Future War is one of those movies that is so mercilessly stupid that you just have to laugh. Nothing in the movie makes sense. Dinosaurs? Cyborgs with mullets? Nuns who used to be hookers? Your brain might not be able to cope with the unending parade of idiocy that is this movie.
Bernhardt is a pathetic hero. He looks like an emaciated Jean Claude Van Damme and has all the screen presence of a turnip. Like JCVD, he is a kickboxer and gets to strut his kickboxing stuff several times during the flick. I’m not going to argue that the guy has some athletic skill but he’s got zero charisma. Z’Dar is thoroughly wasted and his clunky get-up doesn’t do him any favors. Stewart isn’t bad, although she is given very little to do aside from being annoyingly chipper.

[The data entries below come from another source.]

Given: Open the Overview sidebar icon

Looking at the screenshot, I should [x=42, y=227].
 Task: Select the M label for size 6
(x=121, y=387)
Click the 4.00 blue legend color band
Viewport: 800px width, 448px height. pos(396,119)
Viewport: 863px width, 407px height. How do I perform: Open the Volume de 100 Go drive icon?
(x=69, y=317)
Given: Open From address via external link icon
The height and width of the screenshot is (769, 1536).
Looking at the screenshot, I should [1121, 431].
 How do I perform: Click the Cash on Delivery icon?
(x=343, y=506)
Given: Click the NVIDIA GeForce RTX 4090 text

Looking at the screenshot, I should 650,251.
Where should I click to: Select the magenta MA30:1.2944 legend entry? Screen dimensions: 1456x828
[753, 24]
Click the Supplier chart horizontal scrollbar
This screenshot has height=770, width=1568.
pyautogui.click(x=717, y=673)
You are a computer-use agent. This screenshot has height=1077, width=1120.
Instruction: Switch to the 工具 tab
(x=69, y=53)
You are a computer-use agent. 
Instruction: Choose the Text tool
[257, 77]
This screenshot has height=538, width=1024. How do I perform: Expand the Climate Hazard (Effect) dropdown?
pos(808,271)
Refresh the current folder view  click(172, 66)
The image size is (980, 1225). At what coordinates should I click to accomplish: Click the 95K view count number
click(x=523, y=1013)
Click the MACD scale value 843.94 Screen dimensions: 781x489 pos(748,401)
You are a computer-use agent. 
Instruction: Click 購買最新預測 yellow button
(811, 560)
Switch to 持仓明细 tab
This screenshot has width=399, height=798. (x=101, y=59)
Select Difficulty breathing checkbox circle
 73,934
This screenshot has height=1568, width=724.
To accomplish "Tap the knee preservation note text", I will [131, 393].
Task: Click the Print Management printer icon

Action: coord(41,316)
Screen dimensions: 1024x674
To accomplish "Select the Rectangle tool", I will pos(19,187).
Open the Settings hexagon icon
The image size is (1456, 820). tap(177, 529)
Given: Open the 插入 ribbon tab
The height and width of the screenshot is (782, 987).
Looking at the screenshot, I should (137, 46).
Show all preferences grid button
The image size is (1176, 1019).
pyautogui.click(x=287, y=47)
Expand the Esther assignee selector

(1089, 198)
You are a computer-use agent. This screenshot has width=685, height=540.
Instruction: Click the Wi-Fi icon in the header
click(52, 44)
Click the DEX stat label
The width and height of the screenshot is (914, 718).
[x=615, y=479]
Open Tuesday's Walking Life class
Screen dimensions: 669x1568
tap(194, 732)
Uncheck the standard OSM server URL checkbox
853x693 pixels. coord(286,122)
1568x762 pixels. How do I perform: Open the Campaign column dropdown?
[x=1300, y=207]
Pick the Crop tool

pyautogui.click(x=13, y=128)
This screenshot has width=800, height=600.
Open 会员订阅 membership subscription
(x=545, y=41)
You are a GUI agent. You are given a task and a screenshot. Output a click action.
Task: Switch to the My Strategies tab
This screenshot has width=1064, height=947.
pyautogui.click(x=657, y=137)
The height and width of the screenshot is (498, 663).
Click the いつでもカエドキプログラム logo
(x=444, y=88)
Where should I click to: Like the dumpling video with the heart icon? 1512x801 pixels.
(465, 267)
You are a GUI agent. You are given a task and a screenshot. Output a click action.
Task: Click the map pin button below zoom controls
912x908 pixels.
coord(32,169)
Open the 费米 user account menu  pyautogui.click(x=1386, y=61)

This movie also sets some kind of record for fight scenes involving empty cardboard boxes. The sight of a second rate kickboxing actor throwing cardboard boxes at a portly cyborg is one that will stay will you for a long time. The flick also has some of the most glaring continuity errors in the history of cinema (pay close attention to Bernhardt’s reappearing wounds during the finale) that will have you shaking your head in disbelief.
Look fast for a cameo by Famous Monsters of Filmland creator, Forrest J. Ackerman as a victim of the dinosaur’s bloodthirsty rampage.